After 9 hours of driving I'm home and it seems like Christmas morning and I was a good boy. This was the ladies husbands fathers' bike, jersey and photo album. The album is from 1931 and 32, so the bike isn't in any of them. The guys name was Frank  _ _ _ _. He did a lot of racing around the S.F. Bay Area. Also a member of the S.F. chapter of the New Century Wheelmen. If you know him or his family and can fill in the last name let me know and they can have the album back. Just gonna brush and wipe dirt off of it now, then soap and water. Let me know what you want to see pics of and  I'll do it. The wheels seem quite true. I'd love to be able to put new tires on it and clean and oil or whatever you do to preserve the wood. There is some bubbling in the paint. I'm thinking just light washing and then wax. Let me know what else to do. Like how to get the old rock hard tires off without ruining them. Any way to save the rubber grips. Time to go stare at it.


----------



## cyclingday (Aug 1, 2020)

Very nice!
Congrats!


----------



## GTs58 (Aug 1, 2020)

I wonder if Waterford would like the info on this. Seems the old Registry site is no longer and I haven't found one that has any records on these early pieces. 
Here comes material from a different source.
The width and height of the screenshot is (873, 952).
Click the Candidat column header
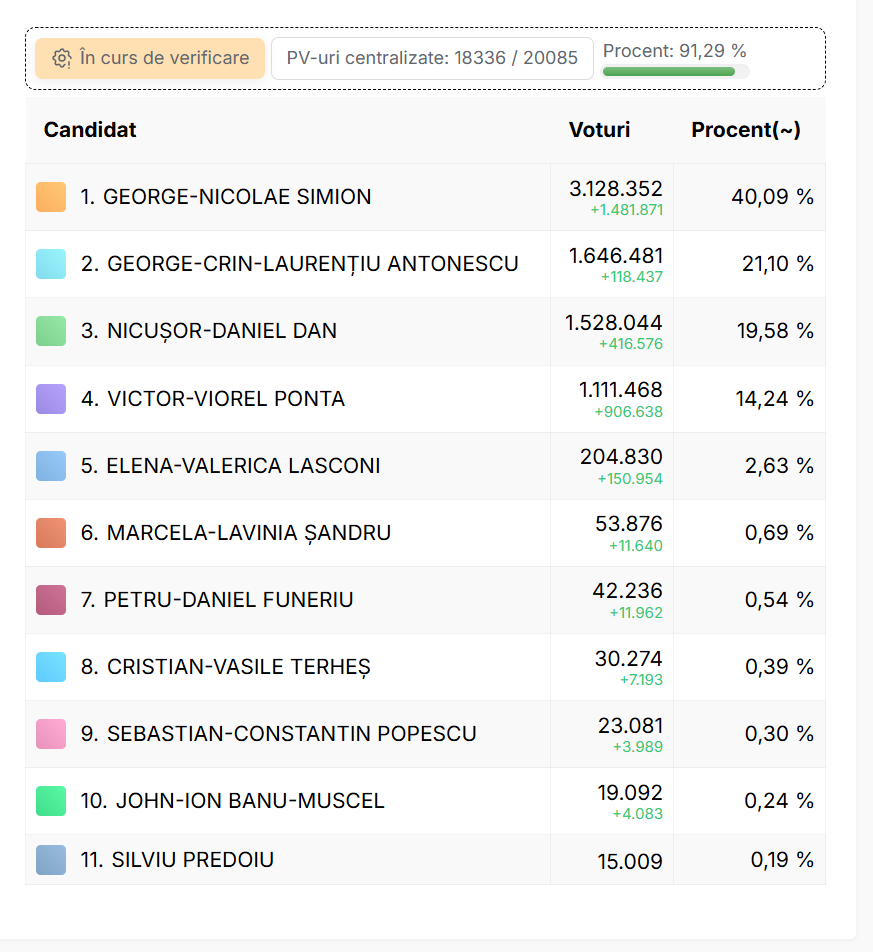pos(90,130)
			https://waterfordbikes.com/w/culture/paramount/paramount-dating/


----------



## Miq (Aug 1, 2020)

Top of the line lightweight racer.  Super cool bike!  Does it really weight only 20 lbs like the specs say?  Congrats!!


----------



## Jeff54 (Aug 2, 2020)

Schwineeet.


----------



## Freqman1 (Aug 2, 2020)

comet said:


> After 9 hours of driving I'm home and it seems like Christmas morning and I was a good boy. This was the ladies husbands fathers' bike, jersey and photo album. The album is from 1931 and 32, so the bike isn't in any of them. The guys name was Frank  _ _ _ _. He did a lot of racing around the S.F. Bay Area. Also a member of the S.F. chapter of the New Century Wheelmen. If you know him or his family and can fill in the last name let me know and they can have the album back. Just gonna brush and wipe dirt off of it now, then soap and water. Let me know what you want to see pics of and  I'll do it. The wheels seem quite true. I'd love to be able to put new tires on it and clean and oil or whatever you do to preserve the wood. There is some bubbling in the paint. I'm thinking just light washing and then wax. Let me know what else to do. Like how to get the old rock hard tires off without ruining them. Any way to save the rubber grips. Time to go stare at it.
> 
> View attachment 1239831
> 
> ...



That is one of my ‘grail’ bikes! Congrats V/r Shawn


----------



## rollfaster (Aug 2, 2020)

Super nice example, proof they’re still out there!


----------



## Sven (Aug 2, 2020)

Wow ...nice score


----------



## kccomet (Aug 2, 2020)

great score, even better with the jersey and pics. I love when you can tie a bike to some history and family


----------



## comet (Aug 2, 2020)

Miq said:


> Top of the line lightweight racer.  Super cool bike!  Does it really weight only 20 lbs like the specs say?  Congrats!!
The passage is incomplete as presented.